On November 23, 1944, units of the French 2nd Armored Division entered the city and raised the Free French tricolor over Strasbourg cathedral at 2:30 pm.

The German collective memory of the battle is rather more bleak. In Ardennes: 1944, Antony Beevor states that the Battle for Strasbourg was one of the more "inglorious episodes" in German military history with a collapse of the Wehrmacht defence that was both premature and ignominious. It was hastened by a panic of senior Nazi leadership as many officials fled prior to the Allied push.  This led to a general demoralization of Heer, Waffen-SS, and Luftwaffe ground forces as well as a breakdown in discipline. He states: ″The SS had looted Strasbourg before withdrawing. According to one general defending the town, soldiers ordered to 'fight to the last round' tended to throw away most of their ammunition before the battle, so they could claim that they ran out and then surrender. Generalmajor Vaterrodt, the (Heer) commander, was scornful about the behavior of senior officers and Nazi Party officials. 'I'm surprised that Himmler did not have anyone hanged in Strasbourg,' he told fellow officers after he had been captured. 'Everyone ran away, Kreisleiter, Ortsgruppenleiter, the municipal authorities, the mayor and the deputy mayor, they all took to their heels, government officials--all fled.'" The Alsatian-born Chief Magistrate also fled towards Germany on foot with a backpack--as he had signed many death warrants and collaborated within the German occupation system and was a marked man.

Aftermath
The rapid Liberation of Strasbourg by General Leclerc's 2nd Armored Division produced a torrent of joy in the newly liberated French nation and was a hugely symbolic victory for the French people and the Western Allies in general. Leclerc was well respected and liked by his American contemporaries, unlike some other French commanders. The Liberation and Tricolor raised over the cathedral was considered to be the last major objective in the Liberation of France.

Unfortunately the Allies were unable to quickly seize on the German collapse. While fuel shortages and the increasing difficulty of supporting armies with lengthening supply lines played a role, General Dwight D. Eisenhower's lack of interest in his southern flank largely doomed any further exploitation around Strasbourg.
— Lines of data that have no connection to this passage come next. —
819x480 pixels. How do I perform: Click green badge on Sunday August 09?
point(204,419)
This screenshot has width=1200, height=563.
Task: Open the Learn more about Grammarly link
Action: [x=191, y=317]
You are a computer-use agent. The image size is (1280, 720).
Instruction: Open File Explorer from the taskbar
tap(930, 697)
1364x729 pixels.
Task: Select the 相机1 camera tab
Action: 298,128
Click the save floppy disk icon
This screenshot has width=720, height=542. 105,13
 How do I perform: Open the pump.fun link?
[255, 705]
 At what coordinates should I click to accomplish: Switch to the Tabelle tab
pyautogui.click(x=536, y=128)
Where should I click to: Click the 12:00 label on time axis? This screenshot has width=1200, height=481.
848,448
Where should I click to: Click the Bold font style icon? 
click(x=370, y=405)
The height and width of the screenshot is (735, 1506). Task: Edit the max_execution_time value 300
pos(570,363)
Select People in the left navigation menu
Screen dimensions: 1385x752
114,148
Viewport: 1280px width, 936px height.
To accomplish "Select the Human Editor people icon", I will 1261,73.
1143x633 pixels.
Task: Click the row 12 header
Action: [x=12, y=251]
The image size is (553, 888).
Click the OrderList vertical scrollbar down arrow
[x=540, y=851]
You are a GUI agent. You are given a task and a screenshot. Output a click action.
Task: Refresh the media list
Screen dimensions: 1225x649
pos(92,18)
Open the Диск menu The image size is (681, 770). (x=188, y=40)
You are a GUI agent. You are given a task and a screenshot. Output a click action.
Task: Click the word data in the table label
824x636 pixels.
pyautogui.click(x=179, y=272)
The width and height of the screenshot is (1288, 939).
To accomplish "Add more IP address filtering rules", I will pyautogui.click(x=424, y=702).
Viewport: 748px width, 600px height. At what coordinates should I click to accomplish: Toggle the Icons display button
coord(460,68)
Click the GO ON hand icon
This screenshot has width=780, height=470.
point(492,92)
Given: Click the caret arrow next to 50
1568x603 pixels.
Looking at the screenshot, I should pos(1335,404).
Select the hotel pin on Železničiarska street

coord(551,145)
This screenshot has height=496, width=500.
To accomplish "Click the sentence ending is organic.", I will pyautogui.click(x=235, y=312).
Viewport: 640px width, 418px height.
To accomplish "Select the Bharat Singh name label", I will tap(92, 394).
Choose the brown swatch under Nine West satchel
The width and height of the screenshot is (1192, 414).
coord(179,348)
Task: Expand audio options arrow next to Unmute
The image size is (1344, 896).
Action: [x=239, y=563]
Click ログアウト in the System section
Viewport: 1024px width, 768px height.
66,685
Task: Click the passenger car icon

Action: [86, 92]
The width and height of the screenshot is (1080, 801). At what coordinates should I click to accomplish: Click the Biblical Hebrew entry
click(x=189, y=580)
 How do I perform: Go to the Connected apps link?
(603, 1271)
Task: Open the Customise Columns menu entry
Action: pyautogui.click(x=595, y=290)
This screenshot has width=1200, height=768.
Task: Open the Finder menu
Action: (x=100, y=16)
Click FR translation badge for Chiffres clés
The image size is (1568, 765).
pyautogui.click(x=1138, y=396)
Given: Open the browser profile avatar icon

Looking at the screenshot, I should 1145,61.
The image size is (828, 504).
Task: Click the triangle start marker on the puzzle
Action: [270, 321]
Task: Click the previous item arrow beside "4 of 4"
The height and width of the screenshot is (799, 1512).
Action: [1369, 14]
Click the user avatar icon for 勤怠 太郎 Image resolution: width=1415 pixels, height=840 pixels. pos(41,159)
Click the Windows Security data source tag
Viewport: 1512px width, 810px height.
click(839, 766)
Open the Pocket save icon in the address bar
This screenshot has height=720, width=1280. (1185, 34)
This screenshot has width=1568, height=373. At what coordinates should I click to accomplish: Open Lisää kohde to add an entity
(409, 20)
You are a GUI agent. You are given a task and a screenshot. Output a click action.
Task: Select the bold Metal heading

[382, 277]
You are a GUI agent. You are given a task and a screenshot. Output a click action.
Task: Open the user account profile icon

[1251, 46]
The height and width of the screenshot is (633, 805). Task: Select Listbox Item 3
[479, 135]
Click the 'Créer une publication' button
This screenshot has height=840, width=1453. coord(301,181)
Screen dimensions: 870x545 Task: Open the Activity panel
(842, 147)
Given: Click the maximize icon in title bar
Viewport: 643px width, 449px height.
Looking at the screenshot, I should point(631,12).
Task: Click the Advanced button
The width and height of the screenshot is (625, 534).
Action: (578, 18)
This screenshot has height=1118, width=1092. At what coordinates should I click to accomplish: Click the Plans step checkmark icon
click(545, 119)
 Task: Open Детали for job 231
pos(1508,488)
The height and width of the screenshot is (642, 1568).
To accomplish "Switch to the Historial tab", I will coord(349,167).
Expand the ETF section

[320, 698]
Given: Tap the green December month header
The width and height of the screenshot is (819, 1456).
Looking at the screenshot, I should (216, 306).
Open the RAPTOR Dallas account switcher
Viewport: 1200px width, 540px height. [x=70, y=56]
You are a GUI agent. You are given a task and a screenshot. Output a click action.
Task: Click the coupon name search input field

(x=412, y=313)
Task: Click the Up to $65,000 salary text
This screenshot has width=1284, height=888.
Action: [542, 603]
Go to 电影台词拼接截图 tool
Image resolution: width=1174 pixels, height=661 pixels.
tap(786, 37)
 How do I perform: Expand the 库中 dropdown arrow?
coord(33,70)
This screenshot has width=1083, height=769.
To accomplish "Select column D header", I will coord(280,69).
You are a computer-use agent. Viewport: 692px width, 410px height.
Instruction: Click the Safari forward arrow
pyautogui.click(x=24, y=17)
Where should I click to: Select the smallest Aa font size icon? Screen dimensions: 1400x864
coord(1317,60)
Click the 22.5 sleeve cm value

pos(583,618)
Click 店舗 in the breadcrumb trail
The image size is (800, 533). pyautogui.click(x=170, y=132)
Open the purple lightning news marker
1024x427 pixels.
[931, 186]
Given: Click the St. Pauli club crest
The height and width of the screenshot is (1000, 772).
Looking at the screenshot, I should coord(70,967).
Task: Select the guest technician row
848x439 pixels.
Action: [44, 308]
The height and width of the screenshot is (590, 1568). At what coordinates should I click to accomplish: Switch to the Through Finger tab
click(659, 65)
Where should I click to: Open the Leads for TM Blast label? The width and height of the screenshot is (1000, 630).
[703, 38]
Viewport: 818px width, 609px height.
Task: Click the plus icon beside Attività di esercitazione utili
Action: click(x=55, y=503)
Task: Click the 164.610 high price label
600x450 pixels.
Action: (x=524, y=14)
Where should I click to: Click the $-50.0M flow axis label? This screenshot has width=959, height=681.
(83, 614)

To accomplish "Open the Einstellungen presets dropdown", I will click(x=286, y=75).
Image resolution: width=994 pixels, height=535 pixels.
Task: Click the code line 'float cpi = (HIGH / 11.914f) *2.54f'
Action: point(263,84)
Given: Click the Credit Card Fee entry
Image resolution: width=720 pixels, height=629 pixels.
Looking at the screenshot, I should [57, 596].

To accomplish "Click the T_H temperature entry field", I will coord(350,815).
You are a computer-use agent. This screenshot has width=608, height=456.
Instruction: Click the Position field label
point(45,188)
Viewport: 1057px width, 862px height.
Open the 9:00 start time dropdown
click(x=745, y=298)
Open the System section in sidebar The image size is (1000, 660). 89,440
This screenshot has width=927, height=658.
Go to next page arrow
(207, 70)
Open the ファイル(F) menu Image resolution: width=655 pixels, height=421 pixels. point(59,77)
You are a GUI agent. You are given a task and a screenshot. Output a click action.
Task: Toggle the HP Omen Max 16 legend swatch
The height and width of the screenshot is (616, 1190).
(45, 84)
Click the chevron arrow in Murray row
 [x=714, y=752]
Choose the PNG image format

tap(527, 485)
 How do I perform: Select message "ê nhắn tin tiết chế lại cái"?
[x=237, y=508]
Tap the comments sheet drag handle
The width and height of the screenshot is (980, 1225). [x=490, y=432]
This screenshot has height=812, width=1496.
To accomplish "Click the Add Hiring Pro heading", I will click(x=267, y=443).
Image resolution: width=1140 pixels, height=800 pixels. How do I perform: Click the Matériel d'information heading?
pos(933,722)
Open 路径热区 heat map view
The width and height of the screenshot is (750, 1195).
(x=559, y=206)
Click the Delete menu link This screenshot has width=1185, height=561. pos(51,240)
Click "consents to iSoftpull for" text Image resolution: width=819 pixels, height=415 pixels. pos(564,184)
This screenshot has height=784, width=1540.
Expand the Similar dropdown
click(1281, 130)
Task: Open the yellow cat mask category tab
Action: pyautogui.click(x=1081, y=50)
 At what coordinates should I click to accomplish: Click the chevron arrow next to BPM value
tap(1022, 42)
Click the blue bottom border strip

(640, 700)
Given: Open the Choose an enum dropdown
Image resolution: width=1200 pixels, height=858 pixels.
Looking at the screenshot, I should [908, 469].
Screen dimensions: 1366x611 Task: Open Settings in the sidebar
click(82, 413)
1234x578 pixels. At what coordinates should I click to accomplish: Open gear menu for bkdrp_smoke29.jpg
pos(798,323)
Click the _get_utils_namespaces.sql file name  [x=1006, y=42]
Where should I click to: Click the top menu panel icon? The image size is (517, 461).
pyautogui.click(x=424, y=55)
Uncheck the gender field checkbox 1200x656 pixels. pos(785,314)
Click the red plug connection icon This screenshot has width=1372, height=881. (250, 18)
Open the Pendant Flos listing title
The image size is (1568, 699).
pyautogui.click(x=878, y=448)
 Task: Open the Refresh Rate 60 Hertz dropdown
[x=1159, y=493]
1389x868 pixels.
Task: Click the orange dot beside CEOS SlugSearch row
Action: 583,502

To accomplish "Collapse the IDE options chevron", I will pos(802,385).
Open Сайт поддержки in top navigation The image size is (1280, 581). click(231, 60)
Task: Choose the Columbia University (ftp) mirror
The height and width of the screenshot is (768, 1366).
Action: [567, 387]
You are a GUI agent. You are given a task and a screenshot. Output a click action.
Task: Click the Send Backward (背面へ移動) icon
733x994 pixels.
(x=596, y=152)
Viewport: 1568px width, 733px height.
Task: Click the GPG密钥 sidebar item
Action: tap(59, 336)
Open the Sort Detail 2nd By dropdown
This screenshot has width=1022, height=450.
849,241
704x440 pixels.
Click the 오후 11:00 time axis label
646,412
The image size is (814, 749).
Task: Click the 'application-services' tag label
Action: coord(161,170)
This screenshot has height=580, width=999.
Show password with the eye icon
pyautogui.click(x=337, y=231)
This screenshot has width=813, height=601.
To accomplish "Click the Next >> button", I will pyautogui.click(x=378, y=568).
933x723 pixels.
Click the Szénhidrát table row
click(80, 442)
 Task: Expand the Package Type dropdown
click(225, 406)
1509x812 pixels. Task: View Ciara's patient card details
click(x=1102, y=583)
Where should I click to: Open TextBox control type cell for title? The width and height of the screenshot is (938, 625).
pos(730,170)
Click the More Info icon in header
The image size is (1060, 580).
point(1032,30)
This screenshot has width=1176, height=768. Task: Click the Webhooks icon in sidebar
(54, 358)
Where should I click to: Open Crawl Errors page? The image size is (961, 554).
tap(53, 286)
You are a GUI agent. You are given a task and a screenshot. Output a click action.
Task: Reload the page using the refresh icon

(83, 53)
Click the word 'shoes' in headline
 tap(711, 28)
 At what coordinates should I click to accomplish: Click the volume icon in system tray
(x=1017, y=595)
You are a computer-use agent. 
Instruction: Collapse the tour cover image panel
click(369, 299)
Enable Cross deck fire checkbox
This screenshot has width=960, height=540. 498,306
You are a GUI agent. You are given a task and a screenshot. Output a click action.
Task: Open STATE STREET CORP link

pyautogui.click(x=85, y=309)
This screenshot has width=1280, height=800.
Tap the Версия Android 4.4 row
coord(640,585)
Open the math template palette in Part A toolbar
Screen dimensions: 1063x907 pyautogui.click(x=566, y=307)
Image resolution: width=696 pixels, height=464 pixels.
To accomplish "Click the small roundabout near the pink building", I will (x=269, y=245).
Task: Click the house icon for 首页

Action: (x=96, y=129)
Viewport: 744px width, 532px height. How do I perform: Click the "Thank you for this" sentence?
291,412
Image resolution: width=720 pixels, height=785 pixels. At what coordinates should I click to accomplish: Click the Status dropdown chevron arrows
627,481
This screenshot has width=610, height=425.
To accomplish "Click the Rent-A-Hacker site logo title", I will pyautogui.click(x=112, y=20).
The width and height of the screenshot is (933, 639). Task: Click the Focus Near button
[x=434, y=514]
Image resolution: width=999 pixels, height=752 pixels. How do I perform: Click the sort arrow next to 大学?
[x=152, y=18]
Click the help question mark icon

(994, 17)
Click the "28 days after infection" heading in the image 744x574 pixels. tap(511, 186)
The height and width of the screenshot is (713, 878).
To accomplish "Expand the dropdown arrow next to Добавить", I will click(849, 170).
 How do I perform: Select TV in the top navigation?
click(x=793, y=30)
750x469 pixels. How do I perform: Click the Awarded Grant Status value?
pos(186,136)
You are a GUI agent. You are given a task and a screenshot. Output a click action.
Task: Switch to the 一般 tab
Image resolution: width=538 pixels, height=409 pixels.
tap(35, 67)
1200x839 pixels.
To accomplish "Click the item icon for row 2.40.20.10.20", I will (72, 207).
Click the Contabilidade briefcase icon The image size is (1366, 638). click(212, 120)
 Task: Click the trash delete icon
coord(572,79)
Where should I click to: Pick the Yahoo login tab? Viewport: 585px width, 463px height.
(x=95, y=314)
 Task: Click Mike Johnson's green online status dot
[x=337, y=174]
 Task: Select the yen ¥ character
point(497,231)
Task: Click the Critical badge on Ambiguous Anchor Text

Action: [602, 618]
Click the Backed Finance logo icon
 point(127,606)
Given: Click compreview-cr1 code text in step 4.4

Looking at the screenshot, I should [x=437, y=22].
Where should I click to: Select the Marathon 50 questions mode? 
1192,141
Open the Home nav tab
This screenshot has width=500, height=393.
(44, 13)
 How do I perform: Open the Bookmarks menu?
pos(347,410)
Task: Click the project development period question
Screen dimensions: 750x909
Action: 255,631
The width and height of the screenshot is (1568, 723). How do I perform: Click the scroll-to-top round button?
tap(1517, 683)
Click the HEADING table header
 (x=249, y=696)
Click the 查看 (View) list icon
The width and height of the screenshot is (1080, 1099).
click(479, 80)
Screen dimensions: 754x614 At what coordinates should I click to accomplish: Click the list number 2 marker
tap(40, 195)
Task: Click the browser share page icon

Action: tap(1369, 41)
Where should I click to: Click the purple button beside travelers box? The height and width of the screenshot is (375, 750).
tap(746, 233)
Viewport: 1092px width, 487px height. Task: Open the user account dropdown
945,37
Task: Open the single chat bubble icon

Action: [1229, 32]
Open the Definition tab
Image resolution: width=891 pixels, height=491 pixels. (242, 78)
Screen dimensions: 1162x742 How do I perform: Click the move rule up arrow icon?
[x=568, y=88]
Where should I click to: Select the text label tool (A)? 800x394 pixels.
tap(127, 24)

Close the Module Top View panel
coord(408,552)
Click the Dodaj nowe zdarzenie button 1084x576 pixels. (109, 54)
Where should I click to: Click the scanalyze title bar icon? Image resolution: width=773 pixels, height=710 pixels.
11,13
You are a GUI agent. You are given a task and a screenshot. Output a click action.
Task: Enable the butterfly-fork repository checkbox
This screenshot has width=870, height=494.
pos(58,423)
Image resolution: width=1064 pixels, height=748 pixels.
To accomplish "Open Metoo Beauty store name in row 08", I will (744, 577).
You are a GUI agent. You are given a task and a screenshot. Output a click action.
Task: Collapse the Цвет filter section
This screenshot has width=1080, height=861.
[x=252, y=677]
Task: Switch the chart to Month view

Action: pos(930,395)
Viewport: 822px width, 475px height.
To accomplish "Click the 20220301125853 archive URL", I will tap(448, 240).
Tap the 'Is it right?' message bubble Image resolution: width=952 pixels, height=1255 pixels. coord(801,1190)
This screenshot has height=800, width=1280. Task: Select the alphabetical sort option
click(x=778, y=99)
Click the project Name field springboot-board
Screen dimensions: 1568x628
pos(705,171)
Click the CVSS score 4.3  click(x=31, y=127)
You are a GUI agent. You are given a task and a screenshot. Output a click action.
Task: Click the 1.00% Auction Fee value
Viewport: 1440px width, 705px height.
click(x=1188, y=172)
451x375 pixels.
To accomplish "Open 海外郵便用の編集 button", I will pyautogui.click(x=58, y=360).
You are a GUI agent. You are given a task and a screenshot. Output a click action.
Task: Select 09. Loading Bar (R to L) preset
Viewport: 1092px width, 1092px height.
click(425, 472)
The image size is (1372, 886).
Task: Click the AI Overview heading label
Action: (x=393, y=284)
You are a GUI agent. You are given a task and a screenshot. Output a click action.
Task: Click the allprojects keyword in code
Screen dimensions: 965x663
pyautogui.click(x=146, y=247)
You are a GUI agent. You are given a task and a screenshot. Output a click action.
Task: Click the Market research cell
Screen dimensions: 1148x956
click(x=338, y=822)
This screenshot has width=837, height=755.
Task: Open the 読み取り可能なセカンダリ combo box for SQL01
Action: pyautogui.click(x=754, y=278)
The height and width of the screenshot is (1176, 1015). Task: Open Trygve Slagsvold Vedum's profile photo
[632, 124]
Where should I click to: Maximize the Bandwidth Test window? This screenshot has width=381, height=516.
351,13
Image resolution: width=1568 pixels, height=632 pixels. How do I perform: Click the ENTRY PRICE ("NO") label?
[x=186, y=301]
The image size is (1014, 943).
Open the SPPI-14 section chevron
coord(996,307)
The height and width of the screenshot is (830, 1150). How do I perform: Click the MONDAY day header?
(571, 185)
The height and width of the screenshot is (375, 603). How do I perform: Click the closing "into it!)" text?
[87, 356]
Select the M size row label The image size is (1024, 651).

The commander of the American 6th Army Group, General Jacob L. Devers, believed he could cross the Rhine quickly at Rastatt thereby seizing a bridgehead. However, Devers' ambitious nature and aggressive personality somewhat alienated other commanders such as Eisenhower, and he failed to convince The Supreme Commander of his plan.

A potential bridgehead at Rastatt, had it been quickly seized, would more than likely have secured the southern flank and would have severely disrupted the coming German offensive in the Ardennes.  But Eisenhower never seriously considered the opportunity as he seemed fixated on a more direct route to Berlin. As a result, Strasbourg would become threatened during the German Wacht am Rhein offensive known as The Battle of the Bulge in the West.

The German counterattack
In early January 1945, the German counteroffensive into France known as Operation Nordwind was quickly contained, but not before both Eisenhower and Devers considered a general withdrawal from Alsace, which would have left Strasbourg undefended. The French Provisional Government considered this an anathema as it was, in General de Gaulle's words, "a national disaster." The German radio announced that in a few days the Swastika "will fly over the Strasbourg Cathedral." In addition to this, hundreds-of-thousands of Alsatians would be subjected to German reprisals. As a Strabourgoise woman, identified as Madame Siegfried, said in an interview:To have enjoyed six weeks of liberty after three years of permanent tension, permanent fear, and to believe once again that they [the Germans] would come back; it was beyond my forces. It was such a panic, a true fear as I have never known since then. Neither the bombings nor anything else but to hear they might come back!The talk of a strategic withdrawal was also a blow to morale of the American VI Corps that had fought hard and suffered many casualties securing the area.  In response General Charles de Gaulle threatened to pull his forces out of the overall SHAEF Command creating a serious row with Eisenhower.  With the support of British Prime Minister Winston Churchill, de Gaulle won over Ike after a contentious argument.  Strasbourg was not to be abandoned as the order to withdraw to the east of the Vosges Mountains was rescinded - boosting VI Corps' morale.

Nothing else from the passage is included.